Parlerons-nous enfin d’une autre faiblesse dont le philosophe n’a pas su se défendre ? Qu’en Allemagne on nie l’action prédominante de la France dans le développement de la société européenne ; que l’esprit du moyen-âge allemand se prononce dans l’architecture catholique, si ridiculement appelé gothique jusqu’ici ; que nos grands écrivains parlent trop clairement pour être compris au-delà du Rhin ; que la langue française, toute pauvre qu’elle est, ait pu suffire à deux profonds penseurs (de Maistre et Bonald), de semblables jugemens sont si fréquens dans la littérature critique de nos voisins, qu’il y aurait de la naïveté à les relever. Mais comment se résigner à ce passage ? Il s’agit de la crise de 1789. — « Au fond, il est injuste d’appeler toujours cette révolution, révolution française, ou de la regarder comme exclusivement propre à la France. C’était une maladie politique dont tous les peuples étaient alors épidémiquement infectés. Elle avait même éclaté en Hollande et en Belgique plutôt qu’en France. » Faire sortir de l’émeute du Brabant le triple règne de Mirabeau, de la Convention, de Napoléon ; dire que cette bataille de vingt ans contre l’Europe entière, et qui nous a coûté des millions d’hommes ; que la révolution de France, enfin, n’est pas française ; voilà qui nous paraît par trop allemand !

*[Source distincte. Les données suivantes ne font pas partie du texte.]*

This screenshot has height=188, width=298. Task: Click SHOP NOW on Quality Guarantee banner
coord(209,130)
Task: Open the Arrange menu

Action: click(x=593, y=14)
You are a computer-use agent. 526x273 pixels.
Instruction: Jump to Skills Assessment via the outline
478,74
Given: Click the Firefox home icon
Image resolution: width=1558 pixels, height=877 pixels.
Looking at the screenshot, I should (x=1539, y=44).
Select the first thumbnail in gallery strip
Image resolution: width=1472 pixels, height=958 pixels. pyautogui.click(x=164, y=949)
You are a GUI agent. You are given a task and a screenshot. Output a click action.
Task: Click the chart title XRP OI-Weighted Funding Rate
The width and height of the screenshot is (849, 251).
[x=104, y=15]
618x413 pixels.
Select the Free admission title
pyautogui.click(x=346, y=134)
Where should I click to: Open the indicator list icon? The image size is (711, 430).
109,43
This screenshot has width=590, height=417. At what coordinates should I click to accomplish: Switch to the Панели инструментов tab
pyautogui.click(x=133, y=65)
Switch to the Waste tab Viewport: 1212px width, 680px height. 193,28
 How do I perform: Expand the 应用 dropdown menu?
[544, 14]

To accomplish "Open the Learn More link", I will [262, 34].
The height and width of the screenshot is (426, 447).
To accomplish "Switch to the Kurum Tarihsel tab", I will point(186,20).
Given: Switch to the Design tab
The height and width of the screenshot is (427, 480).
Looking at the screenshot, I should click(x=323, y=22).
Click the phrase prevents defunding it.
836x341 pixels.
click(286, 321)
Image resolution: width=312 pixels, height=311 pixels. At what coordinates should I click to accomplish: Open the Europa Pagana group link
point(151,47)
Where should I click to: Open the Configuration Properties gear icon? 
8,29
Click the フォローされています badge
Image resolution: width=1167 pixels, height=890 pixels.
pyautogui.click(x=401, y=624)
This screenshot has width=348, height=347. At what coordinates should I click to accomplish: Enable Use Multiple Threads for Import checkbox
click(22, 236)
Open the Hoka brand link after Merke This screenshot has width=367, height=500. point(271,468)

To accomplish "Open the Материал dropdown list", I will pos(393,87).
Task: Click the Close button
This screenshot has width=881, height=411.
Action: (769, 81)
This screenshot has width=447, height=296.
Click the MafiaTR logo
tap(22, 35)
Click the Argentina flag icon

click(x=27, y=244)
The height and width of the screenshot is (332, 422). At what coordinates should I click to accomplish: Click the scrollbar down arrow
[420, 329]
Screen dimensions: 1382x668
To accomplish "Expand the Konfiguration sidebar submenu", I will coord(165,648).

§. iii. – MOUVEMENT COMMERCIAL DE LA PRESSE.

Après avoir examiné, soit isolément, soit dans nos revues collectives, les plus intéressantes publications de 1836, il nous reste à évaluer l’œuvre mercantile. Nous nous étions d’abord proposé de caractériser par des chiffres le mouvement général de la presse, ainsi que nous l’avons fait pour 1835. Mais il nous fut bientôt démontré que la librairie est un marché approvisionné par la routine. Sa fabrication répond machinalement à des besoins irréfléchis. D’une année à l’autre, la différence des résultats est trop peu marquée pour trahir les caprices de l’opinion : de sorte qu’une statistique complète, comme la première, eut inévitablement ramené les mêmes observations morales, et quelquefois les mêmes résultats numériques. Il nous suffira donc, pour approprier l’inventaire de 1835 à l’année suivante, de consigner brièvement les plus notables variations.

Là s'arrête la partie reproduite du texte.